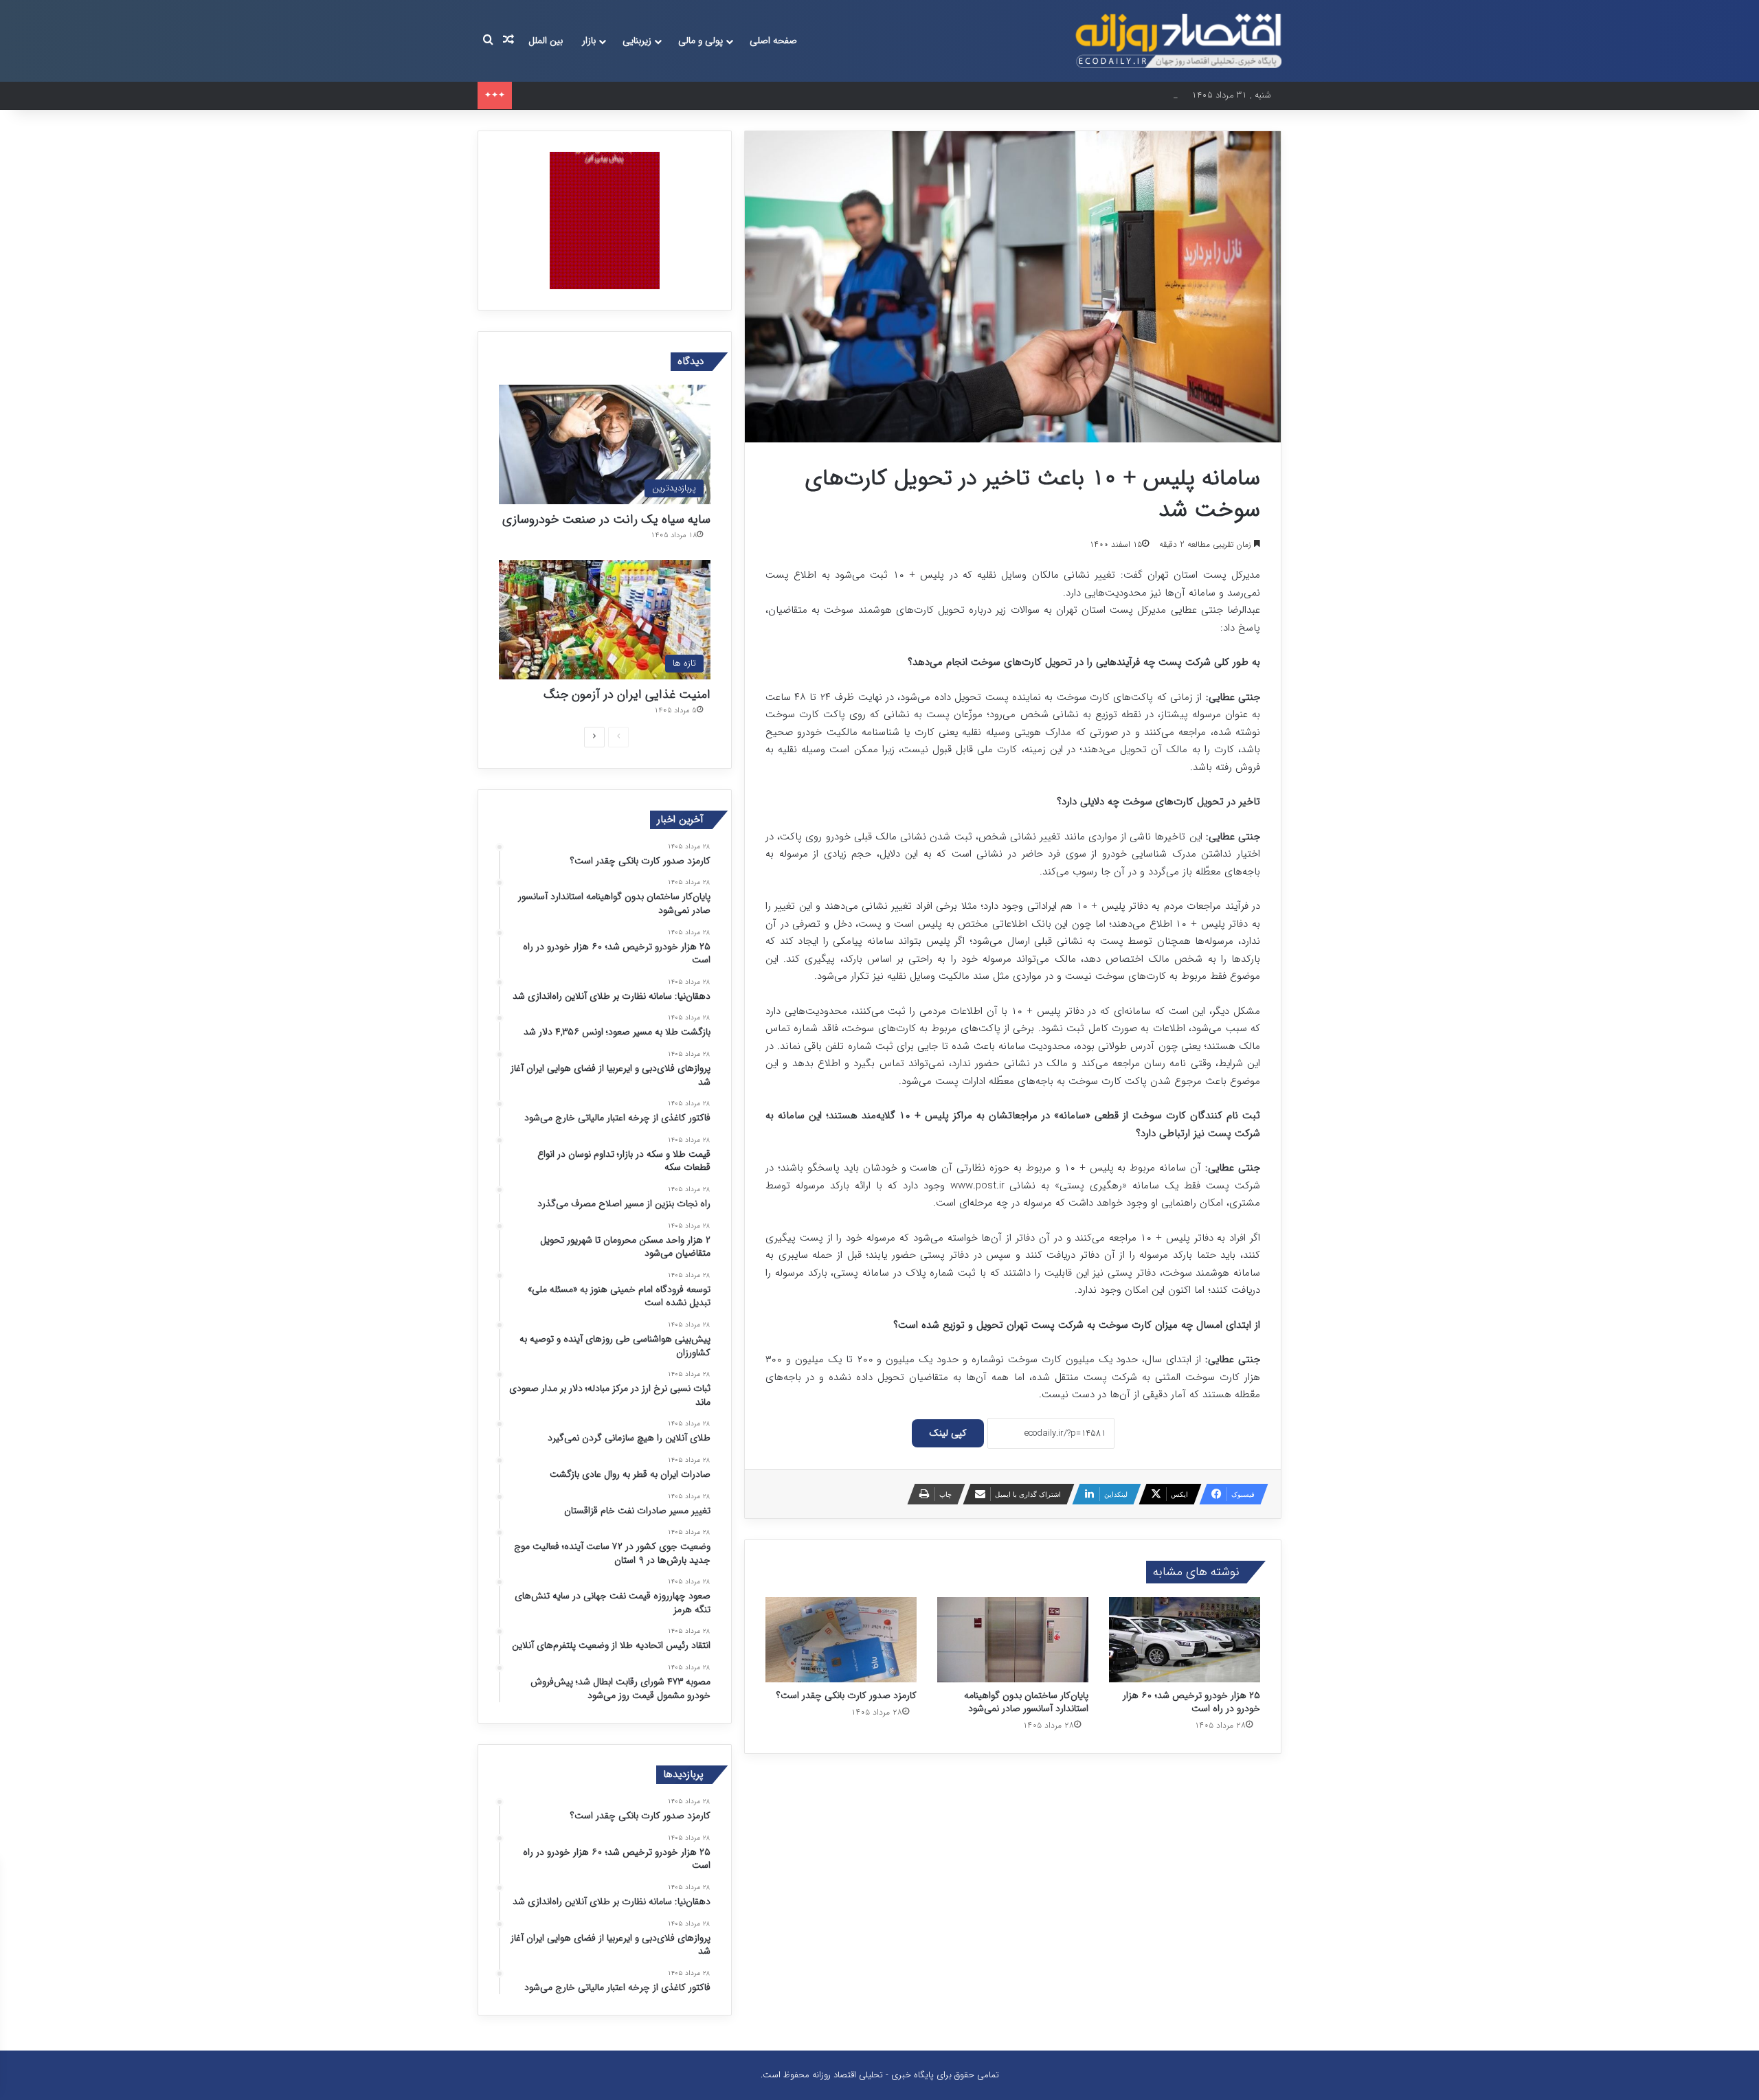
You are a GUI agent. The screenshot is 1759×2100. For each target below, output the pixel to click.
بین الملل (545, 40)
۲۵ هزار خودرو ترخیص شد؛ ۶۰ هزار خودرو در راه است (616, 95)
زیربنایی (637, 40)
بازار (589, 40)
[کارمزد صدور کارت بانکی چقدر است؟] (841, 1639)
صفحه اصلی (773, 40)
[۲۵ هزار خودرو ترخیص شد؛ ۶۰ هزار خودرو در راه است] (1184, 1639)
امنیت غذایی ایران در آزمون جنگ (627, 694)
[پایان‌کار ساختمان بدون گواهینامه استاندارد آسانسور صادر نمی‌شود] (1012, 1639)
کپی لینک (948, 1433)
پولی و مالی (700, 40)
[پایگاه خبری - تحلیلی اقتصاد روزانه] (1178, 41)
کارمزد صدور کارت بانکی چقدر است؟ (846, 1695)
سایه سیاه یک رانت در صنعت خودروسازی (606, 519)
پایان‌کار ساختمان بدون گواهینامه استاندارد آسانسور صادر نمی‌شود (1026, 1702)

──────────────────────────────

#### What you should do
Considering only the material above, set down every line from the one with "[کارمزد صدور کارت" to the one with "کارمزد صدور کارت بانکی چقدر است؟ (846, 1695)", inclusive, exactly as written.

#### Answer area
[کارمزد صدور کارت بانکی چقدر است؟] (841, 1639)
صفحه اصلی (773, 40)
[۲۵ هزار خودرو ترخیص شد؛ ۶۰ هزار خودرو در راه است] (1184, 1639)
امنیت غذایی ایران در آزمون جنگ (627, 694)
[پایان‌کار ساختمان بدون گواهینامه استاندارد آسانسور صادر نمی‌شود] (1012, 1639)
کپی لینک (948, 1433)
پولی و مالی (700, 40)
[پایگاه خبری - تحلیلی اقتصاد روزانه] (1178, 41)
کارمزد صدور کارت بانکی چقدر است؟ (846, 1695)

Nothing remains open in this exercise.